Start of Block

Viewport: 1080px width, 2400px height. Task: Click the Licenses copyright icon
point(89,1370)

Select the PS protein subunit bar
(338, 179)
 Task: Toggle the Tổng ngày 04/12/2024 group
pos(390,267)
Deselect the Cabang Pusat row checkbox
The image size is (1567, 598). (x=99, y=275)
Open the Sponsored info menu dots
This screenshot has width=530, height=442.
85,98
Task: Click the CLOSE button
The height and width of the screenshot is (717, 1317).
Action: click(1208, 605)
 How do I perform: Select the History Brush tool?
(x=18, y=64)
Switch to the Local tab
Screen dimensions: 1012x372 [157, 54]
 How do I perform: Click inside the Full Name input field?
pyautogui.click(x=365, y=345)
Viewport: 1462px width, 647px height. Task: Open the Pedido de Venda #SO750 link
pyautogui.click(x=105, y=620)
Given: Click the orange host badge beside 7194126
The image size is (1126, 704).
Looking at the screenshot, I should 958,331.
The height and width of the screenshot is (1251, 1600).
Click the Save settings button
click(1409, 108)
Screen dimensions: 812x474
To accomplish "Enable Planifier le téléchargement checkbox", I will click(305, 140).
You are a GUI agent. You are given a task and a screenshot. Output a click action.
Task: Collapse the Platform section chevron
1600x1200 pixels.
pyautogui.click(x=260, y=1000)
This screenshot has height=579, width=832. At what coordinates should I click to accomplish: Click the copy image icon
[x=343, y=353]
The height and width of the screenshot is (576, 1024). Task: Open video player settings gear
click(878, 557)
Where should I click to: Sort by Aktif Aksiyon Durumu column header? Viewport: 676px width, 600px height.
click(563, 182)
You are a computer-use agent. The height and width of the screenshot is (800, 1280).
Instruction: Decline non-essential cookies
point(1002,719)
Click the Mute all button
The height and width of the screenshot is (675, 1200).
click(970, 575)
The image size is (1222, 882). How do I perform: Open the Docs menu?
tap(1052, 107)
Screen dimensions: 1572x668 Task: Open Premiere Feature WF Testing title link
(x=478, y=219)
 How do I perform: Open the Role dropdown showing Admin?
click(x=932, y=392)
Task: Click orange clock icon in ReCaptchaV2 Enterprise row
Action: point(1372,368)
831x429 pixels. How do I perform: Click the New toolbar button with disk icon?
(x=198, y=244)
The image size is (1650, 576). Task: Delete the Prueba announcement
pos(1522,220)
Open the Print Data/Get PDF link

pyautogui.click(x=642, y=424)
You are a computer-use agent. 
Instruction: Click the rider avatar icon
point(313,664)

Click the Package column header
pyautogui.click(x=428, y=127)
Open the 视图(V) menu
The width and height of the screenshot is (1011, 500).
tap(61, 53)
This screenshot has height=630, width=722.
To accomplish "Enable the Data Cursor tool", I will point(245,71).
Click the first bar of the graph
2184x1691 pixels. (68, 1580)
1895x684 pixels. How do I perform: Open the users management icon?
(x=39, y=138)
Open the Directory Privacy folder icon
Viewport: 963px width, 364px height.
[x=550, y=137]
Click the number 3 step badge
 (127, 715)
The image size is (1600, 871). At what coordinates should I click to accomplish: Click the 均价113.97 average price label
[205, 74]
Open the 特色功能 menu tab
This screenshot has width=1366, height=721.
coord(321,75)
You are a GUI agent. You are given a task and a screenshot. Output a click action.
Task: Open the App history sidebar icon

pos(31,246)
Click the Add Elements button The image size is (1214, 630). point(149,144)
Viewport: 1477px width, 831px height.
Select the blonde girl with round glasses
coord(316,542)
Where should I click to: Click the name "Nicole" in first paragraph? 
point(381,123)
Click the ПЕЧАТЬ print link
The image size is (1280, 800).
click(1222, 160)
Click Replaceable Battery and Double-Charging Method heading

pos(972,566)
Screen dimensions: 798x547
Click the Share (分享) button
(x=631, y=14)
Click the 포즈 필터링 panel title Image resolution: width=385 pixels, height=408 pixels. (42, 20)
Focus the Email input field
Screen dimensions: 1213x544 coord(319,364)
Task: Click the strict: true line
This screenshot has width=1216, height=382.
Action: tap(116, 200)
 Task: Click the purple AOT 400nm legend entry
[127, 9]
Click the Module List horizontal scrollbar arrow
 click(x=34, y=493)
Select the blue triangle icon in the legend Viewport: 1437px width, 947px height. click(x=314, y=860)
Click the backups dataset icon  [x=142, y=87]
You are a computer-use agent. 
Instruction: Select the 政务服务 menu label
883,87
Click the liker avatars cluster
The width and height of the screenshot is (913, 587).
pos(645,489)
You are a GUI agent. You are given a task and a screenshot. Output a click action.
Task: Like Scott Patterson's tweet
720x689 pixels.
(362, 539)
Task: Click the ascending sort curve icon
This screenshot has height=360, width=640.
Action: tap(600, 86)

End of Block

**Problem to solve**
An exact transcription of the entries is needed, complete to the final line.

**Worked solution**
Viewport: 1080px width, 2400px height. Task: Click the Licenses copyright icon
point(89,1370)

Select the PS protein subunit bar
(338, 179)
 Task: Toggle the Tổng ngày 04/12/2024 group
pos(390,267)
Deselect the Cabang Pusat row checkbox
The image size is (1567, 598). (x=99, y=275)
Open the Sponsored info menu dots
This screenshot has width=530, height=442.
85,98
Task: Click the CLOSE button
The height and width of the screenshot is (717, 1317).
Action: click(1208, 605)
 How do I perform: Select the History Brush tool?
(x=18, y=64)
Switch to the Local tab
Screen dimensions: 1012x372 [157, 54]
 How do I perform: Click inside the Full Name input field?
pyautogui.click(x=365, y=345)
Viewport: 1462px width, 647px height. Task: Open the Pedido de Venda #SO750 link
pyautogui.click(x=105, y=620)
Given: Click the orange host badge beside 7194126
The image size is (1126, 704).
Looking at the screenshot, I should 958,331.
The height and width of the screenshot is (1251, 1600).
Click the Save settings button
click(1409, 108)
Screen dimensions: 812x474
To accomplish "Enable Planifier le téléchargement checkbox", I will click(305, 140).
You are a GUI agent. You are given a task and a screenshot. Output a click action.
Task: Collapse the Platform section chevron
1600x1200 pixels.
pyautogui.click(x=260, y=1000)
This screenshot has height=579, width=832. At what coordinates should I click to accomplish: Click the copy image icon
[x=343, y=353]
The height and width of the screenshot is (576, 1024). Task: Open video player settings gear
click(878, 557)
Where should I click to: Sort by Aktif Aksiyon Durumu column header? Viewport: 676px width, 600px height.
click(563, 182)
You are a computer-use agent. The height and width of the screenshot is (800, 1280).
Instruction: Decline non-essential cookies
point(1002,719)
Click the Mute all button
The height and width of the screenshot is (675, 1200).
click(970, 575)
The image size is (1222, 882). How do I perform: Open the Docs menu?
tap(1052, 107)
Screen dimensions: 1572x668 Task: Open Premiere Feature WF Testing title link
(x=478, y=219)
 How do I perform: Open the Role dropdown showing Admin?
click(x=932, y=392)
Task: Click orange clock icon in ReCaptchaV2 Enterprise row
Action: point(1372,368)
831x429 pixels. How do I perform: Click the New toolbar button with disk icon?
(x=198, y=244)
The image size is (1650, 576). Task: Delete the Prueba announcement
pos(1522,220)
Open the Print Data/Get PDF link

pyautogui.click(x=642, y=424)
You are a computer-use agent. 
Instruction: Click the rider avatar icon
point(313,664)

Click the Package column header
pyautogui.click(x=428, y=127)
Open the 视图(V) menu
The width and height of the screenshot is (1011, 500).
tap(61, 53)
This screenshot has height=630, width=722.
To accomplish "Enable the Data Cursor tool", I will point(245,71).
Click the first bar of the graph
2184x1691 pixels. (68, 1580)
1895x684 pixels. How do I perform: Open the users management icon?
(x=39, y=138)
Open the Directory Privacy folder icon
Viewport: 963px width, 364px height.
[x=550, y=137]
Click the number 3 step badge
 (127, 715)
The image size is (1600, 871). At what coordinates should I click to accomplish: Click the 均价113.97 average price label
[205, 74]
Open the 特色功能 menu tab
This screenshot has width=1366, height=721.
coord(321,75)
You are a GUI agent. You are given a task and a screenshot. Output a click action.
Task: Open the App history sidebar icon

pos(31,246)
Click the Add Elements button The image size is (1214, 630). point(149,144)
Viewport: 1477px width, 831px height.
Select the blonde girl with round glasses
coord(316,542)
Where should I click to: Click the name "Nicole" in first paragraph? 
point(381,123)
Click the ПЕЧАТЬ print link
The image size is (1280, 800).
click(1222, 160)
Click Replaceable Battery and Double-Charging Method heading

pos(972,566)
Screen dimensions: 798x547
Click the Share (分享) button
(x=631, y=14)
Click the 포즈 필터링 panel title Image resolution: width=385 pixels, height=408 pixels. (42, 20)
Focus the Email input field
Screen dimensions: 1213x544 coord(319,364)
Task: Click the strict: true line
This screenshot has width=1216, height=382.
Action: tap(116, 200)
 Task: Click the purple AOT 400nm legend entry
[127, 9]
Click the Module List horizontal scrollbar arrow
 click(x=34, y=493)
Select the blue triangle icon in the legend Viewport: 1437px width, 947px height. click(x=314, y=860)
Click the backups dataset icon  [x=142, y=87]
You are a computer-use agent. 
Instruction: Select the 政务服务 menu label
883,87
Click the liker avatars cluster
The width and height of the screenshot is (913, 587).
pos(645,489)
You are a GUI agent. You are given a task and a screenshot. Output a click action.
Task: Like Scott Patterson's tweet
720x689 pixels.
(362, 539)
Task: Click the ascending sort curve icon
This screenshot has height=360, width=640.
Action: tap(600, 86)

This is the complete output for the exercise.